Printed from: http://www.stfm.org/NewsJournals/EducationColumns/Nov2012
November 2012 Education Column

Working With Medical School Colleagues

By Kathleen D. Brooks, MD, MBA, MPA, Rural Physician Associate Program, University of Minnesota Medical School

Family medicine faculty are typically key teachers in undergraduate medical education courses, including clinical history taking, physician diagnosis, family medicine clerkships, primary care integrated curricula, and elective clerkships. Medical school academic deans and curriculum committees charge individual faculty to assume leadership roles in developing curricula, implementing and operating courses and clerkships, assessing students, and performing program evaluation. As family physicians step into these educational leadership roles, it is important to develop a clear view of the curricular system for your school.

The Liaison Committee on Medical Education (LCME) sets educational standards that each medical education program leading to the MD degree must address to achieve and maintain accreditation in the United States and Canada. One of the key areas of focus involves curriculum management, and the LCME standard ED 33 outlines this: "There must be integrated institutional responsibility in a medical education program for the overall design, management, and evaluation of a coherent and coordinated curriculum."1

What does this mean for a family medicine clerkship director? This can vary from school to school in terms of amount of autonomy versus oversight in clerkship management. As new faculty assume such educational leadership roles, it is important to survey your institution's landscape to understand such expectations. As you develop your curriculum, how much autonomy do you have? If you wish to change your curriculum within your clerkship, do you need to present such changes to others to obtain approval? If you change your grading structure, do you need approval from others in the medical education office or a committee? What committees direct your work and review your course evaluations? How much input do you have into the program evaluation of your course? What is the role of departmental chairs in establishing the curriculum? Who decides the length of your clerkship and its placement in the curriculum? All of these questions are vital for a new clerkship director to address to successfully direct a clerkship and to strategically engage in the overall management of the curriculum.

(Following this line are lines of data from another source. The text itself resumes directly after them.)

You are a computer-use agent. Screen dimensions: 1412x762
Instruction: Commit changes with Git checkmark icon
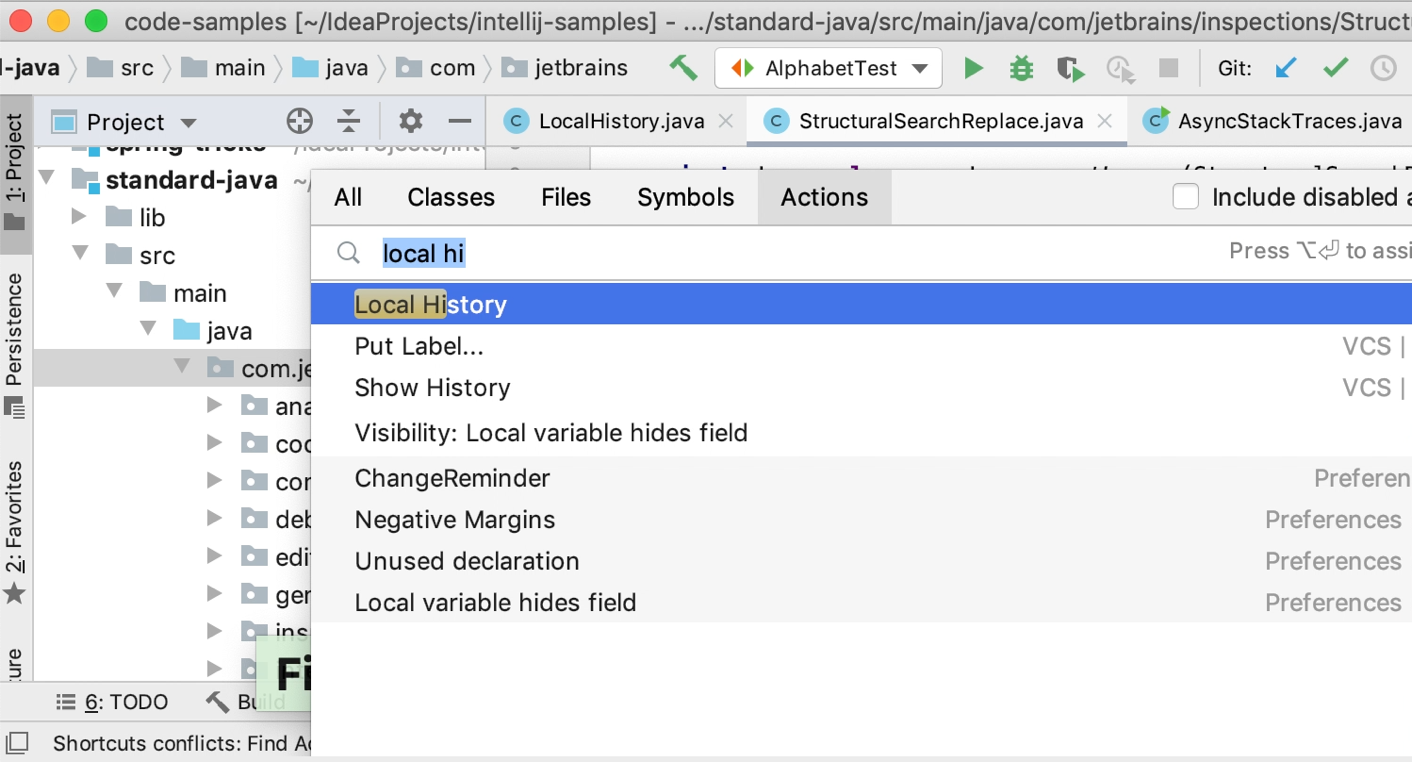coord(1335,68)
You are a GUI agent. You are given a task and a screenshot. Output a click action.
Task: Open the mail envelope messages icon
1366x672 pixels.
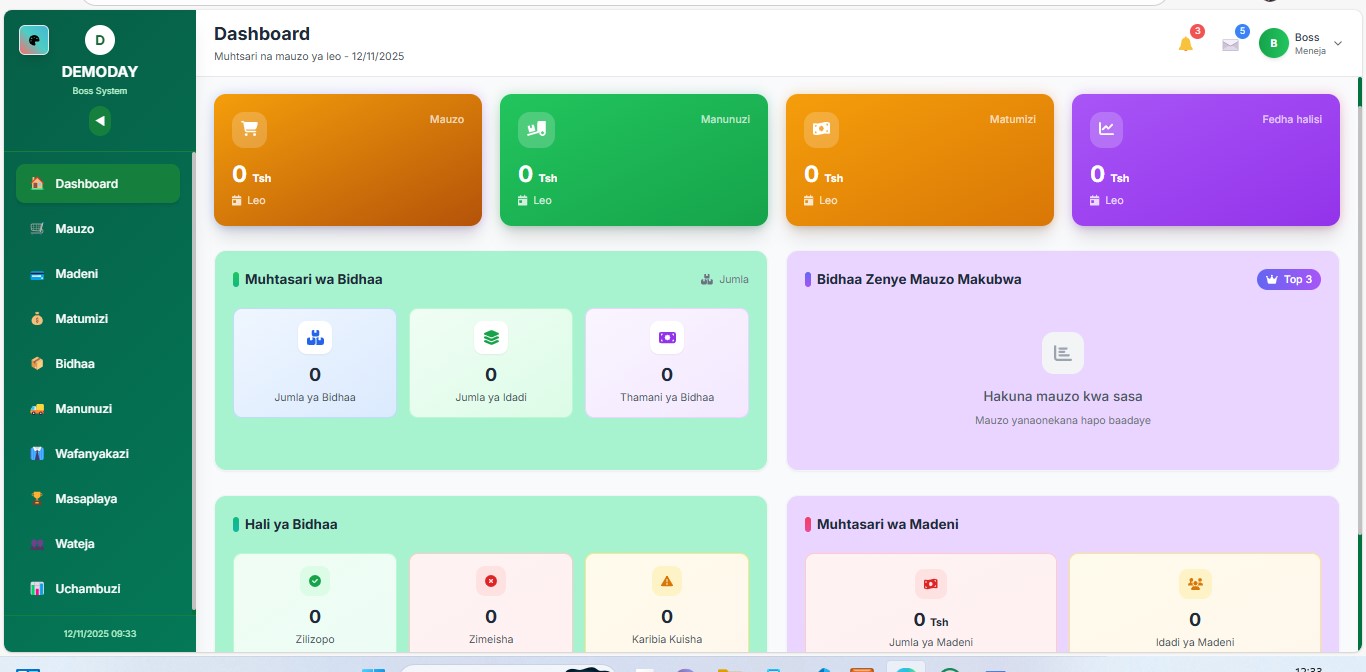point(1230,44)
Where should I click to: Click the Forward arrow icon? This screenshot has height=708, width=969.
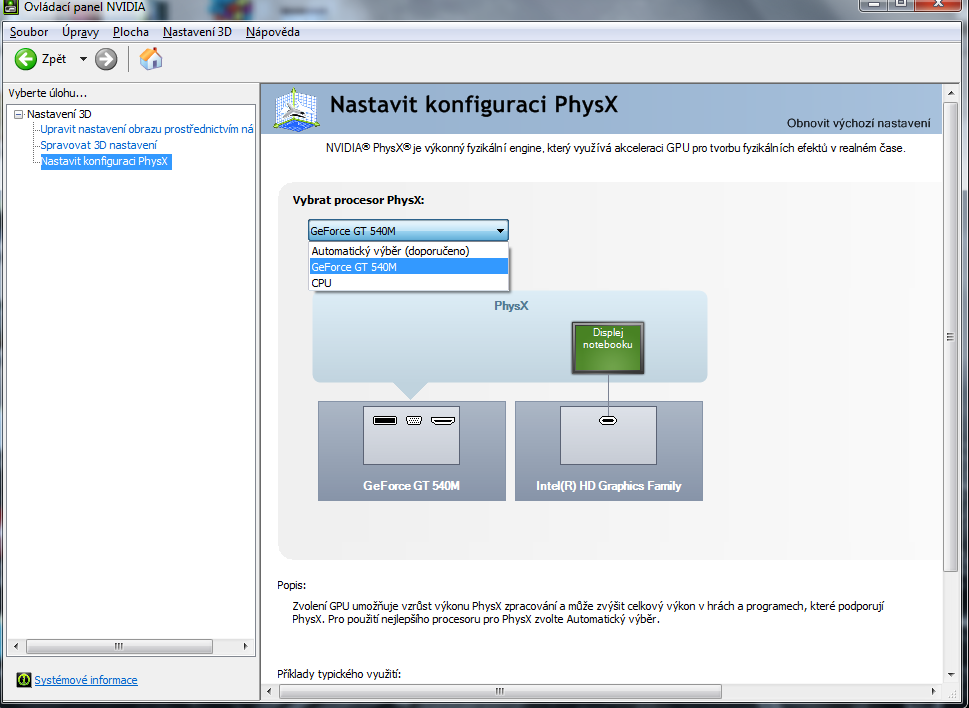(106, 59)
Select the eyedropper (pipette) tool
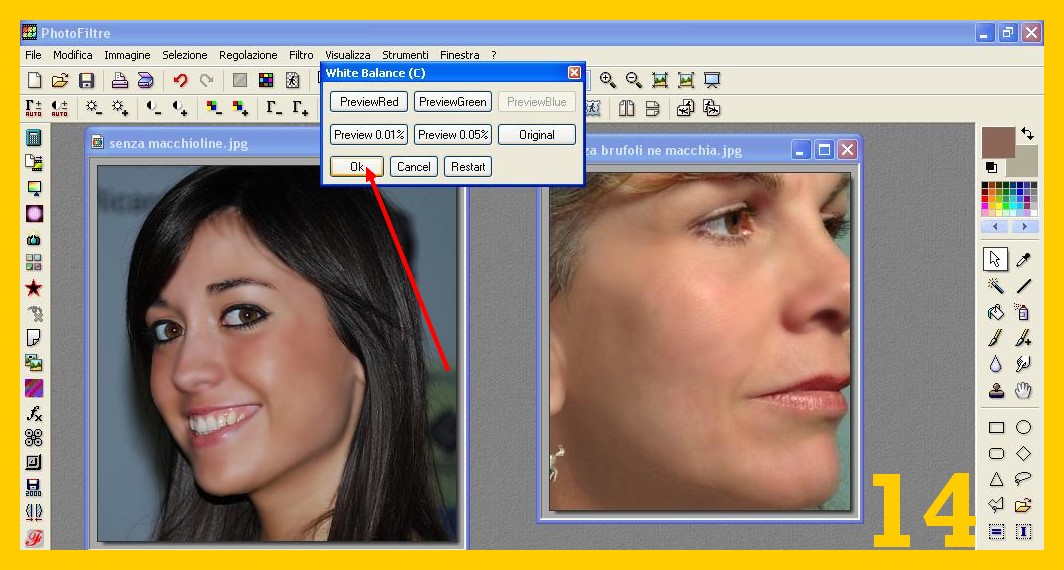Screen dimensions: 1064x570 click(x=1023, y=260)
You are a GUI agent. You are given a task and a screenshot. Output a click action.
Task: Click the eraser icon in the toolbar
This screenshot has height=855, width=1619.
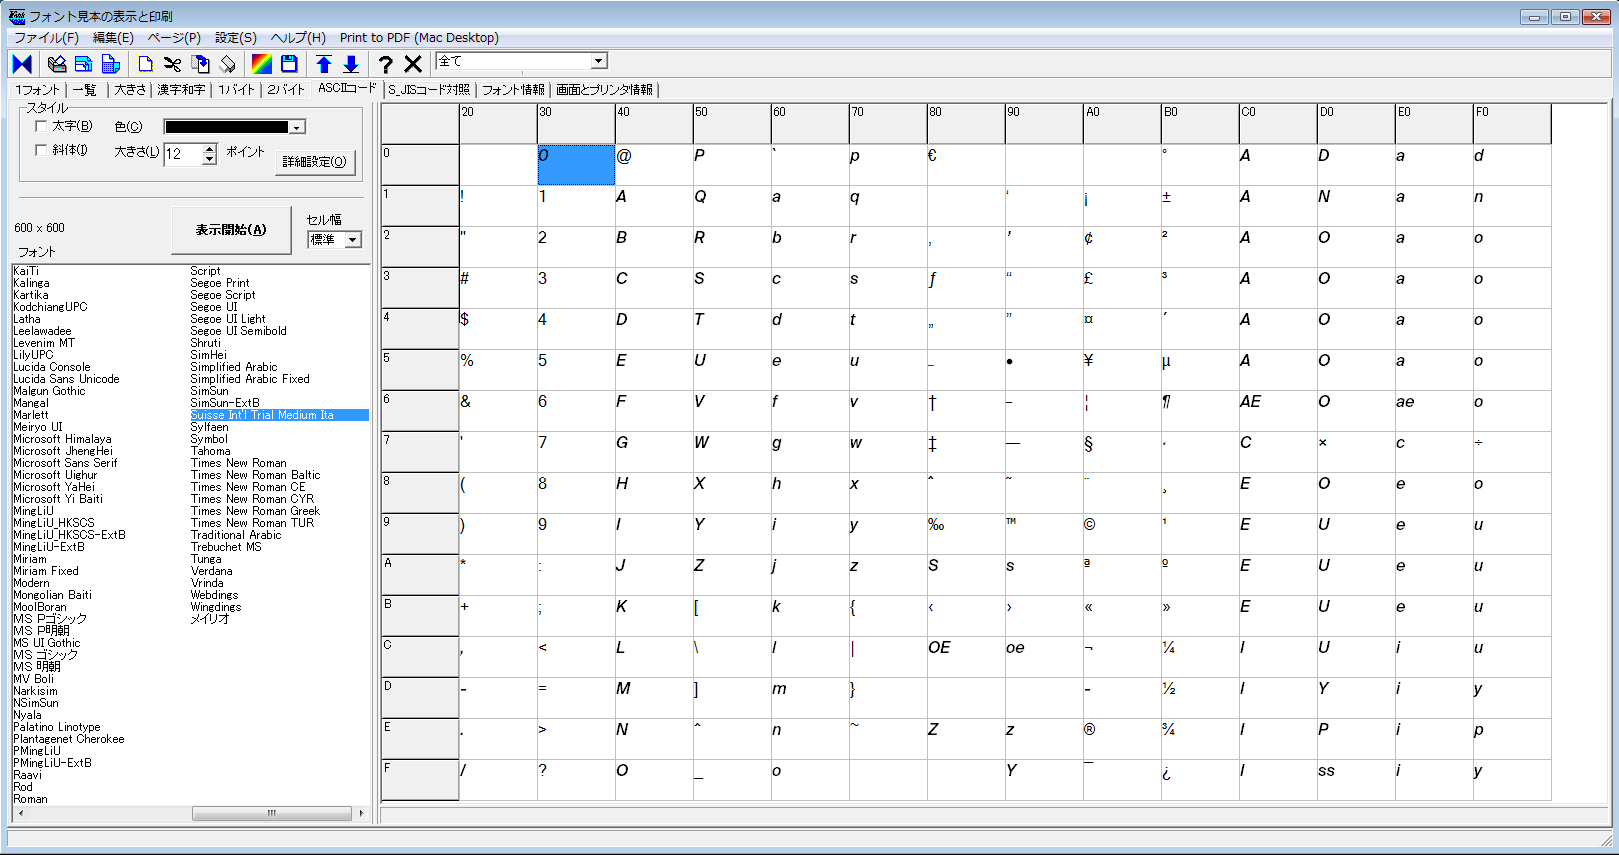tap(228, 64)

If a family medicine faculty member wishes to develop an educational innovation, it is important at the outset to answer a series of questions, including who are the players in the system I need to work with, how do innovations get traction, what is the culture in my school regarding cutting-edge educational programming, how should I pace the work with my colleagues, and what systems beyond medical school do I need to consider as I envision my innovation? Too often, faculty members think of great innovation ideas and move forward with significant planning before understanding "how the system works" and then may find themselves unexpectedly thwarted in their efforts to implement their plans.

Finally, another area where it is vital to understand how to work within your system is when dealing with challenged learners. Here it becomes important to delineate what is your responsibility, what is the school's responsibility, and how to optimize use of school resources and collaboration to best assist such a learner. In this situation, understanding the roles and responsibilities of faculty advisors, student affairs deans, learning specialists, and promotions committees is essential to this work. Some schools have a robust system of "forward feeding" of important information on academic progress of students. Others have a much more limited system of sharing information, and it is vital that a new clerkship director understand these parameters in working with colleagues.  Each course and clerkship director will be involved in complex issues with learners, and understanding your resources and creating solid systems approaches to such situations will smooth your work and optimize the opportunities for such students to excel.

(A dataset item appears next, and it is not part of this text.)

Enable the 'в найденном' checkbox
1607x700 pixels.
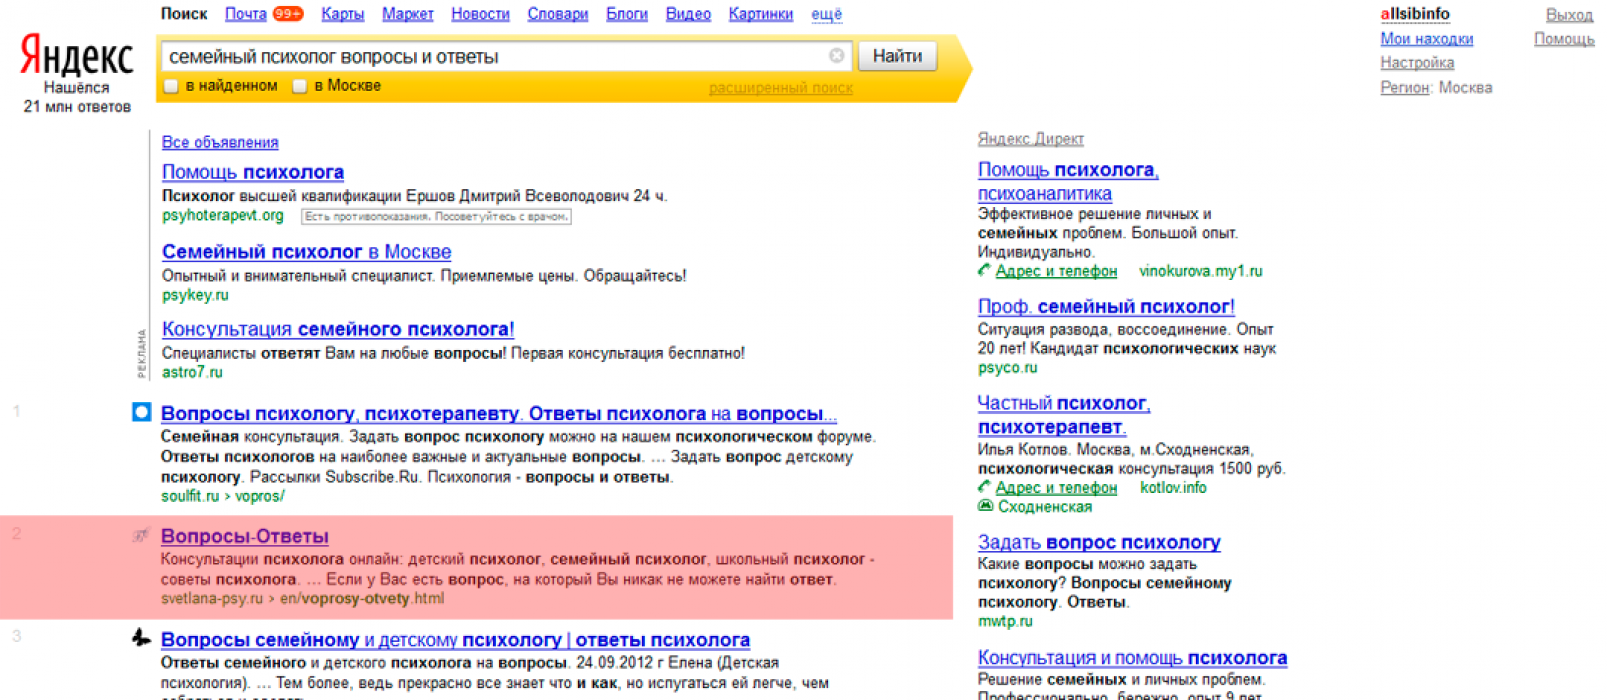coord(171,86)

In summary, family medicine faculty are important members of the medical school's community of faculty who confer the doctor of medicine degree on their graduates.  Becoming informed on your roles and responsibilities with colleagues in all the other disciplines who work together on the curriculum is essential to your long-term success in this work. Seeking opportunities to improve the school's systems of curriculum development, management, and evaluation can provide rich and rewarding work with students and colleagues.

Reference

1. Liaison Committee on Medical Education. May 2012. Functions and structure of a medical school.  LCME accreditation standards. www.lcme.org/standard.htm. Accessed November 2, 2012.